しゅんと今にも泣き出しそうな顔をされてアスランは優しくキラの頭を撫でた。
「キラのせいじゃないよ、確かにキラと出掛けるのは楽しみにしてたけどそれはキラと一緒に何かしたいと思ったからだし」
子供扱いするなって怒るかと思ったがキラは大人しくアスランに撫でられていた。
「だから、キラと一緒ならゆっくりと昼寝をするのもいいかなってそう思ったんだ。」
「アスラン…」
「それにキラと出掛ける事はまた出来るけど、一緒に昼寝なんて今回みたいな事でもない限り中々ないだろ?」
「ある意味貴重だよな」と冗談ぽく笑うアスランにキラもつられて微かに笑う。
「じゃあ、今日の夕飯は僕が作ってあげる」
突然のキラの提案にアスランが驚いて声をあげる。
「え、キラが?」
「何だよーこれでもちょっとは上達したんだよ、アスランにはまだ敵わないけど」
頬をぷーっと膨らませて恨めしそうにアスランを睨む。
「ごめん、ごめんキラが急に夕飯作るなんて言うから驚いたんだよ」
「もー!!また子供扱いして!!」
クスクス笑いながらキラの頭をポンポンと叩いて誤るアスランにキラは更に頬を膨らます。

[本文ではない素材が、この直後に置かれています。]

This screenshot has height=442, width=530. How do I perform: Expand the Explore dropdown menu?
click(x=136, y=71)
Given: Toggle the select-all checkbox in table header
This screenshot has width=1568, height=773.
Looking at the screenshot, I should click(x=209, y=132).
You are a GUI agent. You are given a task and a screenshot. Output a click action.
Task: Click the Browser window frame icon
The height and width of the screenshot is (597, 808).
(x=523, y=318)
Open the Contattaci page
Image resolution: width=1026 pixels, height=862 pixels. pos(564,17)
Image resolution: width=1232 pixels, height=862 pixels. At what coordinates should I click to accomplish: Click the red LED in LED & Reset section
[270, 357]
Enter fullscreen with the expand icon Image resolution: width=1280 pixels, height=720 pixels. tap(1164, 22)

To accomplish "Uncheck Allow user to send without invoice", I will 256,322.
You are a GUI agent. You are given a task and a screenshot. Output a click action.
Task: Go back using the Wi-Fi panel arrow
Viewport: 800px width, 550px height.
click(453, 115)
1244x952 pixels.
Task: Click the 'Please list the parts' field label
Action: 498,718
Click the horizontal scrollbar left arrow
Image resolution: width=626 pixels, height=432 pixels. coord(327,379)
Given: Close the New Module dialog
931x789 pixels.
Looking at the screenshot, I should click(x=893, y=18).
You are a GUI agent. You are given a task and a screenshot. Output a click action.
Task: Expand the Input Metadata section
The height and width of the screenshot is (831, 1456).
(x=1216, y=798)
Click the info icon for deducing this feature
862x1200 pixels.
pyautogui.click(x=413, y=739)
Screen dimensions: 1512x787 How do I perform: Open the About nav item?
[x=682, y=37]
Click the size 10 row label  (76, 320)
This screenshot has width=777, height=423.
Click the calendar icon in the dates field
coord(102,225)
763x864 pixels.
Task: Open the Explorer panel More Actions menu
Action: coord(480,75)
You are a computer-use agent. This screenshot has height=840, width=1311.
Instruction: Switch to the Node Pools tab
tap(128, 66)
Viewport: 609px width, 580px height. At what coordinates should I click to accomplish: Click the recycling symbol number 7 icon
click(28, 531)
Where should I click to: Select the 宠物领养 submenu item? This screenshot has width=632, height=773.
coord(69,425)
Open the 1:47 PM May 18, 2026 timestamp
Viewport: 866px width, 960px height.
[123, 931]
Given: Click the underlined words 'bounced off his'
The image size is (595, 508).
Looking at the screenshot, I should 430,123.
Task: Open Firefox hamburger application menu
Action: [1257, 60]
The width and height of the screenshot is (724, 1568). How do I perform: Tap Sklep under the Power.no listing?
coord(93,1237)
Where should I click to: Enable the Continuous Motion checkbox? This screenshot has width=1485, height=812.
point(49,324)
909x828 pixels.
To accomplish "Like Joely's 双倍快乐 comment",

「ほら、もうそんな顔してないで。キラが夕飯作ってくれるんだろ?」
「うー。。。」
「キラが何作ってくれるか楽しみだなー」
「…ホントにそう思ってる?」
「ああ、本当に思ってるよ。だから、ね」
にっこりとアスランが微笑むとキラはすくっと立ち上がる。
「何だか上手く誤魔化された気もするけど、今日は僕が寝ちゃったお詫びもあるし許してあげる」
憎まれ口を叩きながらキッチンに向かう為歩き出す。
「キラ」
「何?アスラン」
足を止めてくるっと振り返るキラ。
その表情は先刻の寝顔の涙もなく、いつものキラの笑顔。
「アスラン?」
「いや、何でもない」
「もう、変なアスラン」
再びキッチンに向かい始めるキラの後姿をアスランは真剣な顔つきで見つめる。
(いつかキラの全部を俺が受け止めるから…キラが安心して頼れる人間になるから)
キラもまた、キッチンで夕食の支度をしながらリビングにいるアスランを想っていた。
(いつか僕がアスランに面倒をかけなくなったら…そうしたらアスランの傍いても迷惑じゃないかな…)
お互いがお互いの事を想っているのに届かない気持ち。
二人の気持ちが通じる様になるのはもう少し先のお話。。。
それは曖昧なモノ、それでも大切なモノ。
それは不確かなモノ、でも守られるモノ。
『いつか』は自分次第で『今』になる。
◆あとがき◆
はい。うたたね姫その後話ラストです。初めは、短編の只のイチャラブにするつもりだったのに
知らない間に暗くなってしまったので最後は明るくしようと書いていたのですが意味が分からないモノが
出来上がってしまいました。自分の文才の無さに悲しくなります。。。
うちの二人はすれ違いまくりです。キラも鈍いですが、アスランもかなりな感じで鈍いですよね、、、
ここまでお付き合い下さった方、お疲れ様でした★ありがとうございました!!